Un vero e proprio inferno nascosto tra le quattro mura di casa con sedie e tavoli scagliatile addosso. E poi calci, pugni e schiaffi, fino a rendere necessario il ricorso alle cure mediche per edemi e contusioni al volto.

Vessazioni che una donna di Biancavilla ha subìto per anni, fino a quando ha trovato il coraggio di denunciare il marito. I fatti, protrattisi tra il 2013 e il 2015, sono stati ricostruiti attraverso le indagini del sostituto procuratore Fabio Regolo.
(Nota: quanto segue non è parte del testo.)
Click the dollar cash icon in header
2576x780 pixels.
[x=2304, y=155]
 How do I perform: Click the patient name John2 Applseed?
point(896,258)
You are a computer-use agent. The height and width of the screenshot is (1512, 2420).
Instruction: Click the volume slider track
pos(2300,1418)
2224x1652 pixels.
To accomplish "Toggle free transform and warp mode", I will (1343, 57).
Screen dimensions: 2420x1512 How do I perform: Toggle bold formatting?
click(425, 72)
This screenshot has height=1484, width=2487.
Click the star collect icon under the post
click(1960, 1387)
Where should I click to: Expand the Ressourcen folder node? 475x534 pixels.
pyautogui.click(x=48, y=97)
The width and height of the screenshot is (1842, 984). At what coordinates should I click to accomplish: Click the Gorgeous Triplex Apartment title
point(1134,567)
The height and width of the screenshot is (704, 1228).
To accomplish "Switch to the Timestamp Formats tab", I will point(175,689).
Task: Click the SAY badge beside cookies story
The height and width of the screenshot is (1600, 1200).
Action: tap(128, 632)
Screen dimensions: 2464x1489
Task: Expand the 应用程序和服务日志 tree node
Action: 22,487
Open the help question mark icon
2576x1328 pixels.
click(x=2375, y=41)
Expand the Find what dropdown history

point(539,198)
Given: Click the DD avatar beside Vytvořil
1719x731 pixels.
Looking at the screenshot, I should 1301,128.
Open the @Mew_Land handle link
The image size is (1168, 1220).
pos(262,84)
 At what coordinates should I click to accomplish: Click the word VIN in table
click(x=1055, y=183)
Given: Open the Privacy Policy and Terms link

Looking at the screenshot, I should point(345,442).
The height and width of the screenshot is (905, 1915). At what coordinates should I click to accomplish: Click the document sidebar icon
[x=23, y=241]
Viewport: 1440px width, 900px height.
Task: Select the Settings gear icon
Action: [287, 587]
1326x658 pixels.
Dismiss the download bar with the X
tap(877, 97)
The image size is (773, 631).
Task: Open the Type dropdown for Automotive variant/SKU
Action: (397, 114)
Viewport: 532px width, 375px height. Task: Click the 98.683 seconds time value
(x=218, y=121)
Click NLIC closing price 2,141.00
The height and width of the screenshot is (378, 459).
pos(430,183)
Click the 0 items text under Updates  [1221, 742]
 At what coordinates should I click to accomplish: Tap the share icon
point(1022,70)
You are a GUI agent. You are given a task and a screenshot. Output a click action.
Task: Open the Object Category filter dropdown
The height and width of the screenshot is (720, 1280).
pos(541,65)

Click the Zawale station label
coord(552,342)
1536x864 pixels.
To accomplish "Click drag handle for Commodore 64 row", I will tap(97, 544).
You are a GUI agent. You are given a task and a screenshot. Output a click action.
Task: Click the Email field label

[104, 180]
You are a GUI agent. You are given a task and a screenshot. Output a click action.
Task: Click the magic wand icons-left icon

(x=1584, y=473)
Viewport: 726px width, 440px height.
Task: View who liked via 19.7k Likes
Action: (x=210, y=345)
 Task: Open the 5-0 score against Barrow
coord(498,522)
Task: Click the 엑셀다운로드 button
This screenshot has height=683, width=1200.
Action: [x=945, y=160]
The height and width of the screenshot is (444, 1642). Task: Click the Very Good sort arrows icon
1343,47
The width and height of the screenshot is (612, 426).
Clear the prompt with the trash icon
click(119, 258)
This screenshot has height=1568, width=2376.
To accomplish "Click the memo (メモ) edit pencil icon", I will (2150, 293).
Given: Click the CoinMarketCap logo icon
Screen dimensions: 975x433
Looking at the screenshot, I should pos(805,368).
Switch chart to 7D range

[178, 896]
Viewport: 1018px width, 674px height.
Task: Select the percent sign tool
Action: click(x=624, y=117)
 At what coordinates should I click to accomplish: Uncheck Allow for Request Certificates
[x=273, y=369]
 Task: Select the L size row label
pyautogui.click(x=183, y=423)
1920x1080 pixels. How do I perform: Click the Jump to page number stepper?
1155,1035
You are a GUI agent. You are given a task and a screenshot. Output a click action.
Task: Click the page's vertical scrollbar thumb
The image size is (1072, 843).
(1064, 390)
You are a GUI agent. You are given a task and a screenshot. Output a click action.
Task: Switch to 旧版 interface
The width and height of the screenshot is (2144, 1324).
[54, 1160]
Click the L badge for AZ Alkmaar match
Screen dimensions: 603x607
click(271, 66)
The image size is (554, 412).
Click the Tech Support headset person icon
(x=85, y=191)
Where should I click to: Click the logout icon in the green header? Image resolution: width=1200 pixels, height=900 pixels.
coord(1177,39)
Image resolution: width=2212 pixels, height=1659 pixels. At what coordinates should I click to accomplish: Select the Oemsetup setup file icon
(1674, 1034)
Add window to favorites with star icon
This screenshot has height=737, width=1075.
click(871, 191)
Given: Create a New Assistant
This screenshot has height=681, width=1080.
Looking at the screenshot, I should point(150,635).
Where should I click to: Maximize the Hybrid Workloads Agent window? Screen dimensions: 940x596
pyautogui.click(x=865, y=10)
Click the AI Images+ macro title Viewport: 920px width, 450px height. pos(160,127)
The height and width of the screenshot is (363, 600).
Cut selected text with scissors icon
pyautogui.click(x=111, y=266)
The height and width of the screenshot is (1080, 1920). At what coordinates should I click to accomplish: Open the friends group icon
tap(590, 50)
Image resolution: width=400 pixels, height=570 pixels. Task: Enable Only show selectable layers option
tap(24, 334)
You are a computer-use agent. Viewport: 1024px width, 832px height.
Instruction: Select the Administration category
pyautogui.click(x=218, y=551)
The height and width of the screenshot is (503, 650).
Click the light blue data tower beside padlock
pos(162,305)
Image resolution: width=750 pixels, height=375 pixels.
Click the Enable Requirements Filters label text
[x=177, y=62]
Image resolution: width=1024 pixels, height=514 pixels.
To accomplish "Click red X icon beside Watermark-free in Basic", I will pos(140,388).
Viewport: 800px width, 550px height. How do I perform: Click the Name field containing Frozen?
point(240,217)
Nella fase iniziale, imposti all’uomo l’allontanamento da casa ed il divieto di avvicinamento.

Poi il processo, davanti la quarta sezione penale del Tribunale di Catania, presieduta da Eliana Trapasso. Nel corso di un’udienza, una delle figlie ha testimoniato a sostegno della madre. La sentenza è arrivata adesso, a ridosso di questa Giornata internazionale contro la violenza sulle donne.

Un verdetto che condanna l’uomo ad una pena di quattro anni e due mesi di reclusione, oltre alle spese processuali, per i reati di violenza sessuale, maltrattamenti in famiglia e lesioni personali. Stabilita una provvisionale di 10mila euro. In sede civile, da quantificare la somma esatta per il risarcimento dei danni patiti dalla vittima.  

Il caso della donna biancavillese (da tempo lontana dal marito), assistita dall’avv. Pilar Castiglia, è arrivato al primo grado di giudizio. Ma tante altre vittime non hanno lo stesso coraggio e la stessa determinazione di affidarsi alla giustizia. Troppi abusi, aggressioni, minacce e umiliazioni che devono essere scoperchiati. Solo con la denuncia si può interrompere il vortice di relazioni pericolose. Va ribadito sempre il valore della denuncia, oggi più che mai, in questa giornata che ci ricorda come la violenza di genere resti un fenomeno diffuso e da contrastare anche a Biancavilla.